Based on data from 204,689 participants in the Nurses’ Health Study, Nurses Health Study II, and Health Professionals Follow-up Study, the research found that use of PPIs for up to two years is linked with a 5% increase in risk, while use for over two years is linked with a 26% increase. H2 blockers, another group of drugs that reduce production of stomach acid, showed a similar but less robust trend.
The researchers suggest that the link between PPI use and diabetes may have to do with the effect of these drugs on the gut microbiome, as previous studies indicate that regular use may alter the type and quantity of intestinal bacteria. They recommend that physicians employ caution when prescribing PPIs and screen patients who undergo long-term treatment for abnormal glucose levels and diabetes.

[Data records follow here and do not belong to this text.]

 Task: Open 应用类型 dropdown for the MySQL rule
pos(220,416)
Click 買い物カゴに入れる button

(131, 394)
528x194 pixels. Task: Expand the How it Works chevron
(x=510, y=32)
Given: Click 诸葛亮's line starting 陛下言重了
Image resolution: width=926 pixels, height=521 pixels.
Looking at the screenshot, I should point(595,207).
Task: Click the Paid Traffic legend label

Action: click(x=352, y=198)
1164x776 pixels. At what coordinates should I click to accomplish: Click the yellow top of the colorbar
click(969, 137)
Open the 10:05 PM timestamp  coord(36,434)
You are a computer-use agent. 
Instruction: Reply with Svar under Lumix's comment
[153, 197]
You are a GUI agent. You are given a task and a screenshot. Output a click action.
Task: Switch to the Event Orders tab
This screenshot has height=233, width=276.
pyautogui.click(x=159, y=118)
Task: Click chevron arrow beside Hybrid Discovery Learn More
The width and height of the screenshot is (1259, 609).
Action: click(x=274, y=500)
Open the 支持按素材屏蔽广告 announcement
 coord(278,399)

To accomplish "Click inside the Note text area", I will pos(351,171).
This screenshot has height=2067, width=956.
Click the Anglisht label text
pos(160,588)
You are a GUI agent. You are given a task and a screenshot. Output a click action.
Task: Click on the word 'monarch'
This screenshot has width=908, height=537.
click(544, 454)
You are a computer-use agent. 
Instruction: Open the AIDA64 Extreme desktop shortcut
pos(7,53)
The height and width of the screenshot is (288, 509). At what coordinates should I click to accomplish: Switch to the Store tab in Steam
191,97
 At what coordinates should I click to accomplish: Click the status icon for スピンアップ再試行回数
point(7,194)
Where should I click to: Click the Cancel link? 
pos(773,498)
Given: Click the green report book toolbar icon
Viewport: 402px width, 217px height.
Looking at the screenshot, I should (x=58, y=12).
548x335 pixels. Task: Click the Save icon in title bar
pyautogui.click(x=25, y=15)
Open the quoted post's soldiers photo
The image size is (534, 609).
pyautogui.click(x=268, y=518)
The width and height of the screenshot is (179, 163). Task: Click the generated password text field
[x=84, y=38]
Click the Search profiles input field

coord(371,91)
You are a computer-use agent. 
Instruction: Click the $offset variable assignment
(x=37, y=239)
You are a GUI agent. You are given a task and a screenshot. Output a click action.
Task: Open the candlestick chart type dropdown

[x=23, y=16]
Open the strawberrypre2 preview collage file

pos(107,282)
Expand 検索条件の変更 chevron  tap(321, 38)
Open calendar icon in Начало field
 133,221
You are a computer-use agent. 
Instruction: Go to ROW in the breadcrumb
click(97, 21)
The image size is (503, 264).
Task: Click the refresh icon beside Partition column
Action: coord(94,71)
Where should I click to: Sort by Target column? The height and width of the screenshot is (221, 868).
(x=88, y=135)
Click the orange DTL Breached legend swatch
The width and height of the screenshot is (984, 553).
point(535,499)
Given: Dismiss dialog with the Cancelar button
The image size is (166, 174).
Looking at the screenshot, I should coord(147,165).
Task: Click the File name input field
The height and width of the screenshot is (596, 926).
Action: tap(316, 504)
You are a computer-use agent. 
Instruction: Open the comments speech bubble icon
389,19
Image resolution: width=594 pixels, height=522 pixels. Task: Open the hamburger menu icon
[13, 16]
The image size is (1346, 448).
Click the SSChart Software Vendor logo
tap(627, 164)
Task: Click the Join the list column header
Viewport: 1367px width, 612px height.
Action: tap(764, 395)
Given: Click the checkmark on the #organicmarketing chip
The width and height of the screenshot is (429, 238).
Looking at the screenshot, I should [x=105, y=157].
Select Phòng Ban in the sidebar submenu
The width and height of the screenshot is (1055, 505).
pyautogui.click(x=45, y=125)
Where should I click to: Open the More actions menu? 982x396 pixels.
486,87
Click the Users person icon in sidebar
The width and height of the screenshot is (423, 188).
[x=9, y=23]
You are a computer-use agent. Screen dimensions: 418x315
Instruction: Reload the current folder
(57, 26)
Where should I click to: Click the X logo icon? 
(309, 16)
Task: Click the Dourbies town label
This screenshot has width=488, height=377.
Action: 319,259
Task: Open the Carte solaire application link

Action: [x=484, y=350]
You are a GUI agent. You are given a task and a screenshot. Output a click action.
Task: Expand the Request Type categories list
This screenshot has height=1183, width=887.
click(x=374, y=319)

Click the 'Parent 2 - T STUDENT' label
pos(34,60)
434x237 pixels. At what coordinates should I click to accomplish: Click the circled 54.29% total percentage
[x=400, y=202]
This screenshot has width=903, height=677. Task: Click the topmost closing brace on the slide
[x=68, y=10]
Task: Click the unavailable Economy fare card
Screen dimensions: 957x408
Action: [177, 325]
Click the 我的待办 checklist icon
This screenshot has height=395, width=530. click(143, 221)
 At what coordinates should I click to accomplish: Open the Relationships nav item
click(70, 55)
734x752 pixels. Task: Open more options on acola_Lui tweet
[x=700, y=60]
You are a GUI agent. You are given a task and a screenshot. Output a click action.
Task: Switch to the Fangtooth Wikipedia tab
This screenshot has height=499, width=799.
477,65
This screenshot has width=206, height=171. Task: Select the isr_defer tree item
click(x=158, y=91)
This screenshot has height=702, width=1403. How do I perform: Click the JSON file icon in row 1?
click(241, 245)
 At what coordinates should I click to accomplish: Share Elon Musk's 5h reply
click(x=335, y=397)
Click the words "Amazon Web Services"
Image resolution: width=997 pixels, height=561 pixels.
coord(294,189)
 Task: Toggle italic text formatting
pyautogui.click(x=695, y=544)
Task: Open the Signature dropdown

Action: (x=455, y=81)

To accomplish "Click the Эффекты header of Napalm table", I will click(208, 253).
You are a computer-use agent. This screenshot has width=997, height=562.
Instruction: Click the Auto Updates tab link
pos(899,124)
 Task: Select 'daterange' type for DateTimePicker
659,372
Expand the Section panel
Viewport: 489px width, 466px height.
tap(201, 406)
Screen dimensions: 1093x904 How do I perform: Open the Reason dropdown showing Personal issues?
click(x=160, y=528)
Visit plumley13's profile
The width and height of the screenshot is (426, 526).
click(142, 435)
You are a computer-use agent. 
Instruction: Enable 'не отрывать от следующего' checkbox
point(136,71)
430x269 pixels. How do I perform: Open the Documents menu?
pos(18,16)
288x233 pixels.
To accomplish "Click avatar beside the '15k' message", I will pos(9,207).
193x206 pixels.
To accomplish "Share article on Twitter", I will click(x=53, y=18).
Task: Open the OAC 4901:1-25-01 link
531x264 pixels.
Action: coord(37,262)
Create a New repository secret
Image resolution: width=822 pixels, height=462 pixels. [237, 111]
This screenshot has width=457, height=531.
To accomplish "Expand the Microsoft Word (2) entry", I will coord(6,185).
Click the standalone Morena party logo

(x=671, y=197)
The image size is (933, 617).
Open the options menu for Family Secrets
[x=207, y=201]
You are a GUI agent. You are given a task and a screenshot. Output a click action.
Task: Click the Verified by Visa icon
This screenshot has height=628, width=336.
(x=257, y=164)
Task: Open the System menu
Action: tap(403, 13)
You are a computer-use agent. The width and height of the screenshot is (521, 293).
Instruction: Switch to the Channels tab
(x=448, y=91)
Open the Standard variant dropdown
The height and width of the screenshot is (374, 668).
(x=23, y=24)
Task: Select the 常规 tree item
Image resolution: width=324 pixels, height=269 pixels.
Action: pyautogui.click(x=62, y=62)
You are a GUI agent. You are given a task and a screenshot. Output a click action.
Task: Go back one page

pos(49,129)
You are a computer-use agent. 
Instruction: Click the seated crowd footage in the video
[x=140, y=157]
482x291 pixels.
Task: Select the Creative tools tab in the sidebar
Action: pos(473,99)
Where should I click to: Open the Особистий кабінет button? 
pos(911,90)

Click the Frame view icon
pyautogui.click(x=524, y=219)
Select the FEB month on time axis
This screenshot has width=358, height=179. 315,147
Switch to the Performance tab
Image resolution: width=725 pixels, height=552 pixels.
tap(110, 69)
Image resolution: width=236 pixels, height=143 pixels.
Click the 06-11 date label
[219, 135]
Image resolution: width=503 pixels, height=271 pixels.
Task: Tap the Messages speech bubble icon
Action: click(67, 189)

Sources: Regular use of acid reflux drugs linked to heightened risk of type 2 diabetes. BMJ, September 28, 2020. bmj.com/company/newsroom/regular-use-of-proton-pump-inhibitors-and-risk-of-type-2-diabetes-results-from-three-prospective-cohort-studies.
Yuan J, et al. Regular use of proton pump inhibitors and risk of type 2 diabetes: results from three prospective cohort studies. Gut Published Online First: September 28, 2020. doi: 10.1136/gutjnl-2020-322557.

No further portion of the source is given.